Pycl #2: I love the image in the Responsive Reading of the tree growing by the river. I think this analogy is one that we could easily expand upon in Sunday School. Ask the obvious: why would a tree be always green and flourish in the midst of drought? Younger children may not immediately see this analogy. Now, what does that mean for us? What does that river represent in our daily lives? How can we be always "green and fruitful"? Give them each a card with a beautiful photo of a tree by a river, looking lush. You can put the quotation under it for them. This would be like a bookmark they can bring home with them. I feel like being unaffected by material "drought" around you, by a lack of spiritual insight, lack of love or health and so on, is a very real challenge for all of us at one time or another. But if we keep ourselves "planted" by the "river of Life", stay close to God in our thoughts and deeds, we find we are never bereft of spiritual insight, love, understanding, health, holiness, and so on.

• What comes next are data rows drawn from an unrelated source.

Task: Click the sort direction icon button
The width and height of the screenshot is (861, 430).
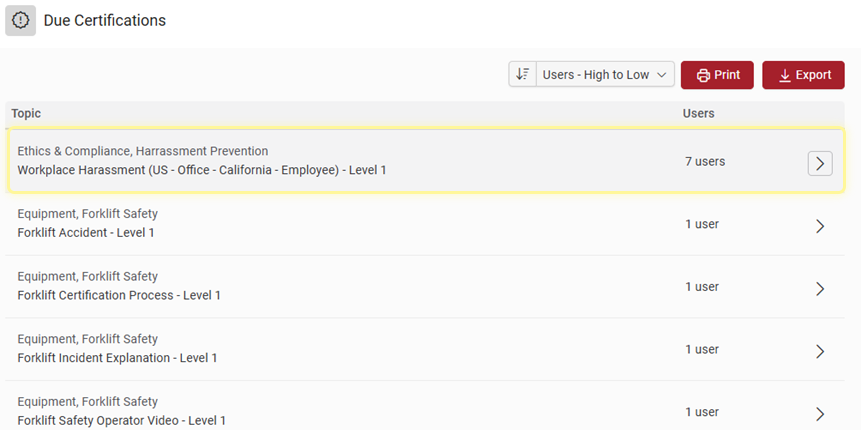Action: coord(522,75)
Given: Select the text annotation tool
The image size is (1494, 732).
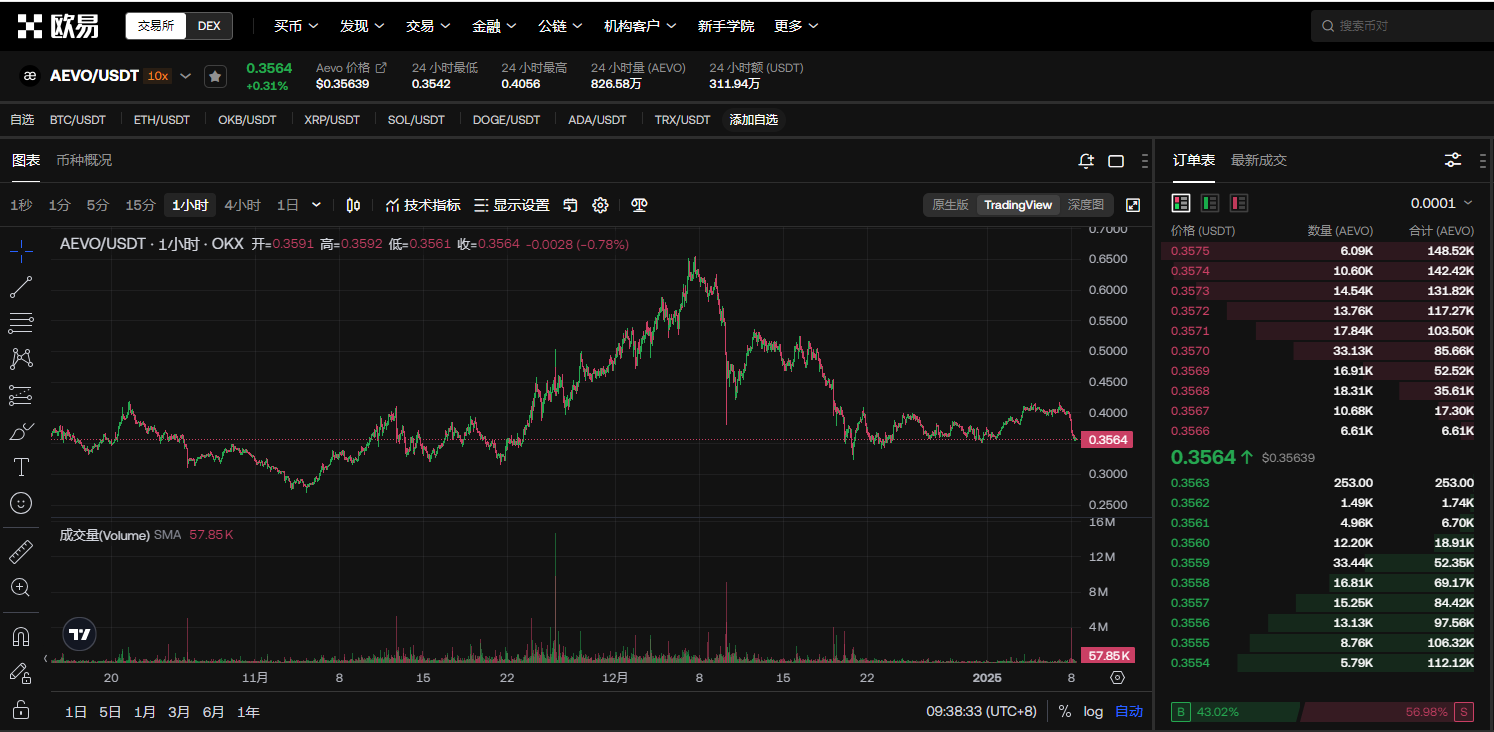Looking at the screenshot, I should click(x=21, y=467).
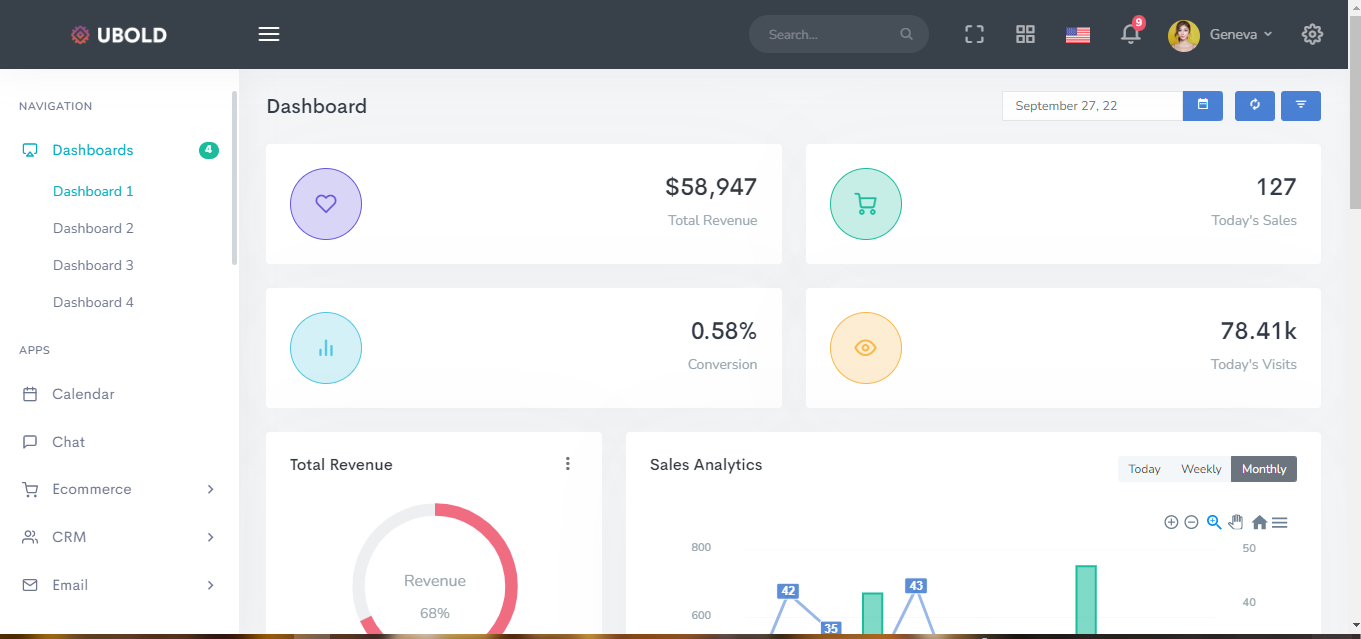Open the Geneva user profile dropdown

coord(1222,34)
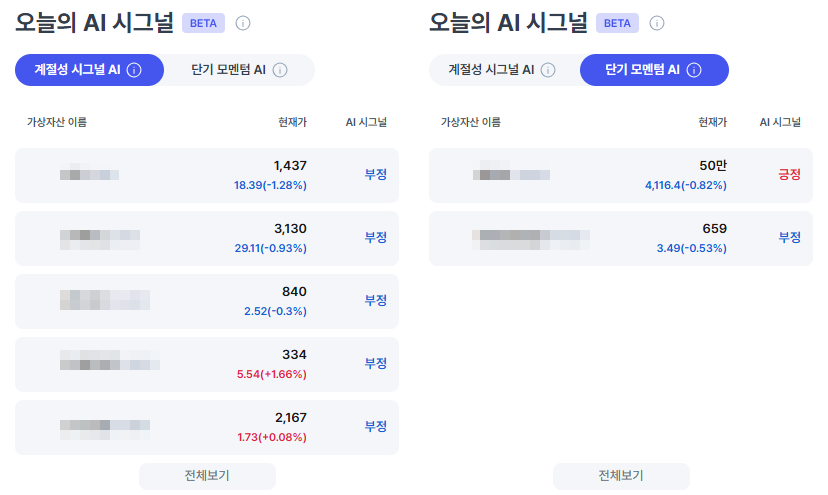Click the BETA badge in the left panel
The height and width of the screenshot is (495, 828).
coord(204,23)
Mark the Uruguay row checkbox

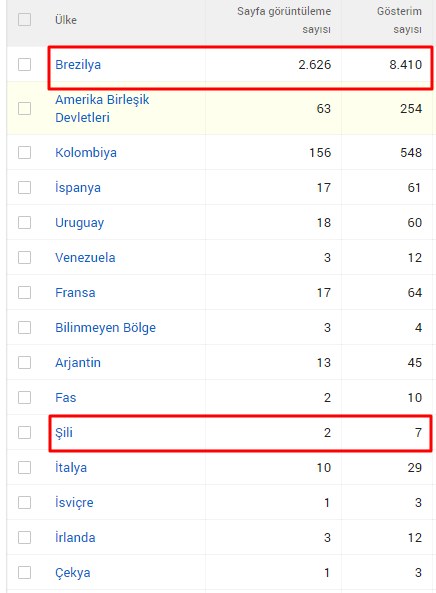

Pycl #3: Life should be enjoyed. And I'm not sure how this will work with younger students, so you'll have to kind of assess your own class. The thing about having fun is that the pursuit of enjoyment doesn't really yield lasting enjoyment. In other words, if we spend our time trying to have fun, it is like trying to hold water in your hand. You can manage to keep a small pool, but most of it slips out between your fingers. Camp is a great place to have fun. We do cool activities and are surrounded by friends and great staff, but the fun is based in spiritual truth, in Life. This is why, no matter how far we get from camp, we can still feel that sense of "home" that is the kingdom of heaven within, when we think of CedarS! The cool activities are an expression of Life, not an "end" in themselves. For example, we might enjoy a good meal. But the point of that meal is to fuel ourselves. There is nothing wrong with enjoying that "fueling" process, but the true goal is not to take in "fun" fuel. Likewise, the goal at camp, whether we realize it or not, is to see God around us in all our activities. When we recognize God's/Life's presence around us we then find that lasting sense of fun and joy in what we are doing. This lasting joy can't be spoiled by false suggestions of inharmony of any kind. It is deeper and more permanent than simply going swimming or riding horses. You could certainly use the hand and water analogy here; have them hold their hand under the drinking fountain. Taking the analogy further, you could drink from your hand and get a little sip each time. Or you can think of spiritual Life as drinking from a deep well and using a large glass—a bucket even, that way you can be assured of a really thirst quenching amount! This is what we are hoping to take home from camp, rather than a "sip" of "fun"!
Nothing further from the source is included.